Activity list
1. Can you duplicate the Lasting Power of Attorney text word for word, everything from "An unforeseen, sudden" down to "The shocking truth!"?
2. In the Lasting Power of Attorney text, who does it say could face great difficulty if someone's finances must be accessed without an appointed attorney? List each one.

╭─ Text section

A Lasting Power of Attorney

An essential but often overlooked document is the Lasting Power of Attorney. In the event of you becoming seriously ill, falling into a coma or if you can otherwise not reliably make your own decisions, an LPA will ensure your affairs are kept in order.

This simple document entitles an attorney of your choosing to handle your affairs for you when you’re incapable of doing so. Your attorney can be anybody you like, including close friends and family members.

An unforeseen, sudden illness such as a heart attack or stroke or having an accident and being in a coma could affect your ability to make your own decisions. Accessing someone’s finances in these situations is often a complex and protracted process if they do not have an appointed attorney – which could make things very difficult for a spouse, partner or your children.

“My spouse or partner can deal with everything if I’m not able to. Why do I need an LPA?

One of the biggest misconceptions people have is that their partner (or the next immediate family member) automatically has the right to look after their affairs if they’re unable to. Legally, however, they are not allowed to do this. An LPA needs to be chosen by the individual to see to their affairs legally.

The shocking truth!

╰─
╭─ Input data

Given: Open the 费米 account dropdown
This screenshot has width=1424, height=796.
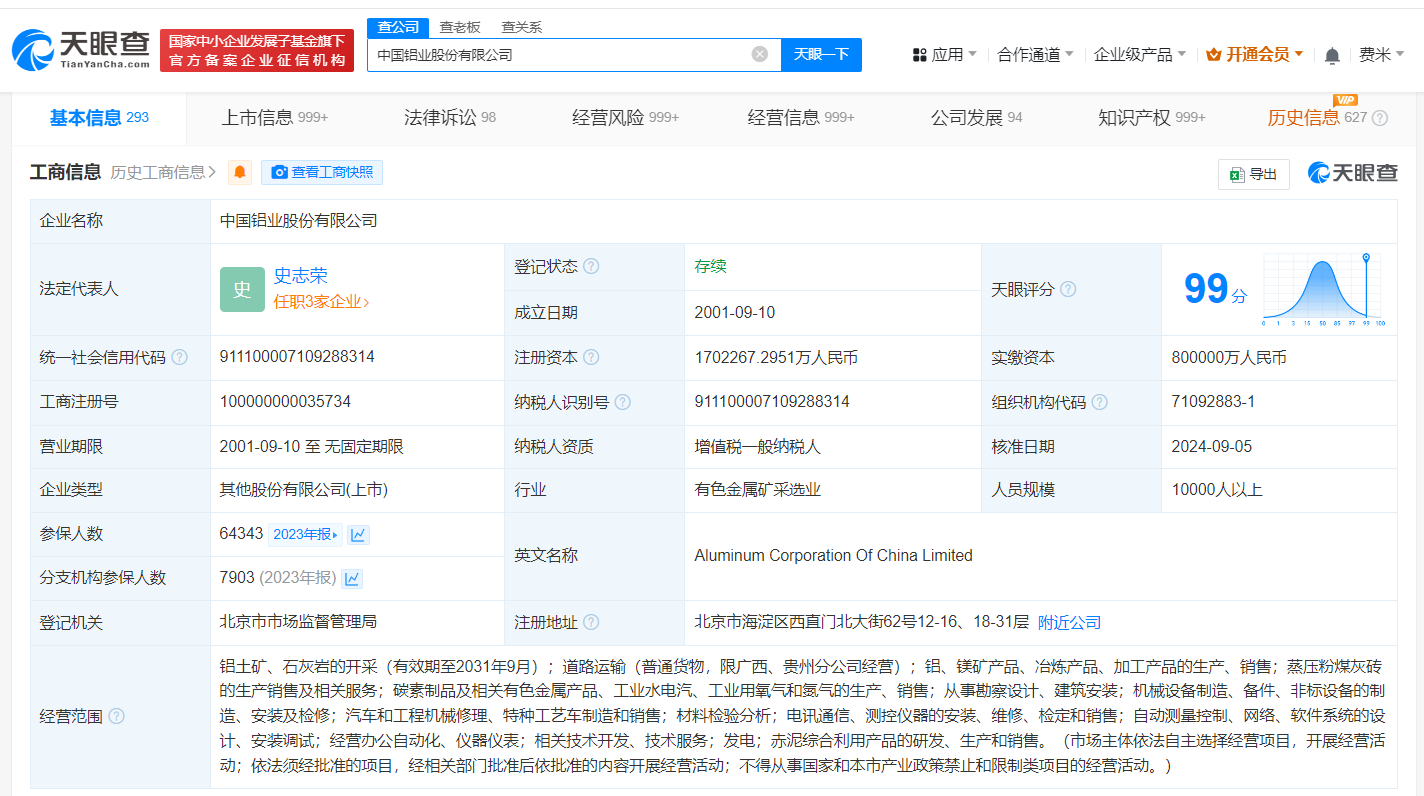Looking at the screenshot, I should [1381, 55].
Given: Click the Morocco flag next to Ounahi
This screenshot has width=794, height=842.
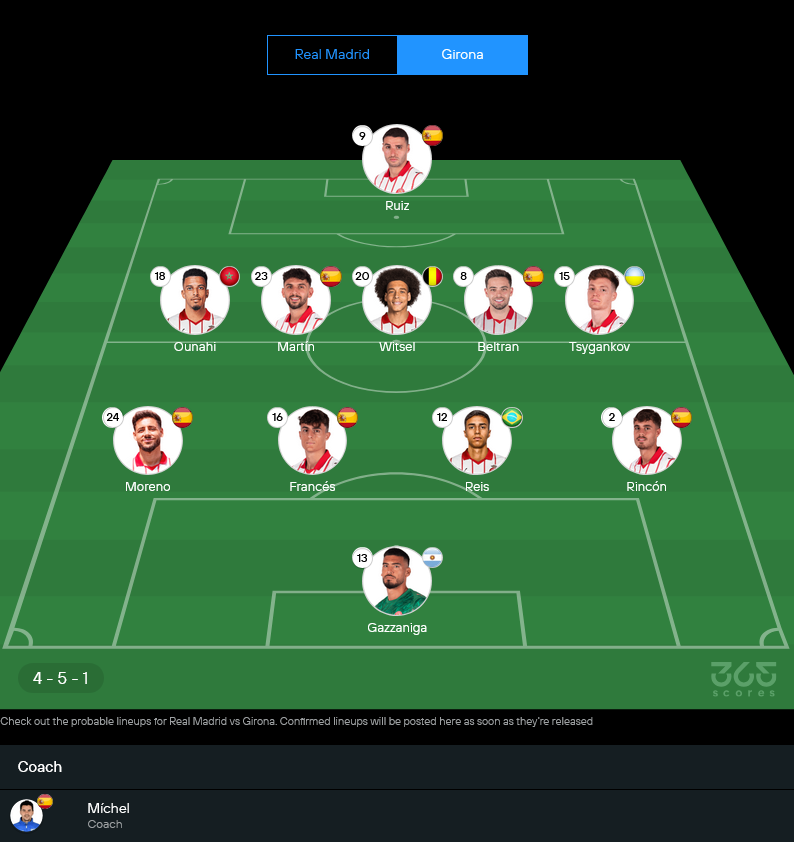Looking at the screenshot, I should tap(230, 277).
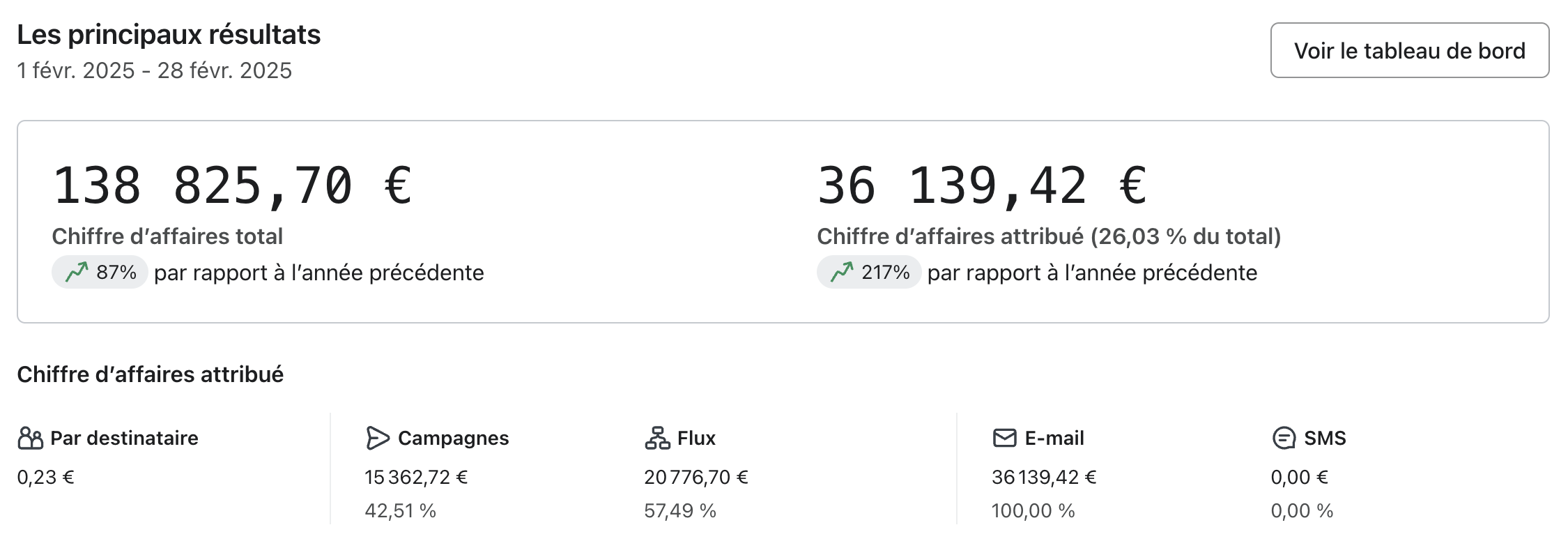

╰─

Responses to the exercise
1.
An unforeseen, sudden illness such as a heart attack or stroke or having an accident and being in a coma could affect your ability to make your own decisions. Accessing someone’s finances in these situations is often a complex and protracted process if they do not have an appointed attorney – which could make things very difficult for a spouse, partner or your children.

“My spouse or partner can deal with everything if I’m not able to. Why do I need an LPA?

One of the biggest misconceptions people have is that their partner (or the next immediate family member) automatically has the right to look after their affairs if they’re unable to. Legally, however, they are not allowed to do this. An LPA needs to be chosen by the individual to see to their affairs legally.

The shocking truth!

2.
- spouse
- partner
- children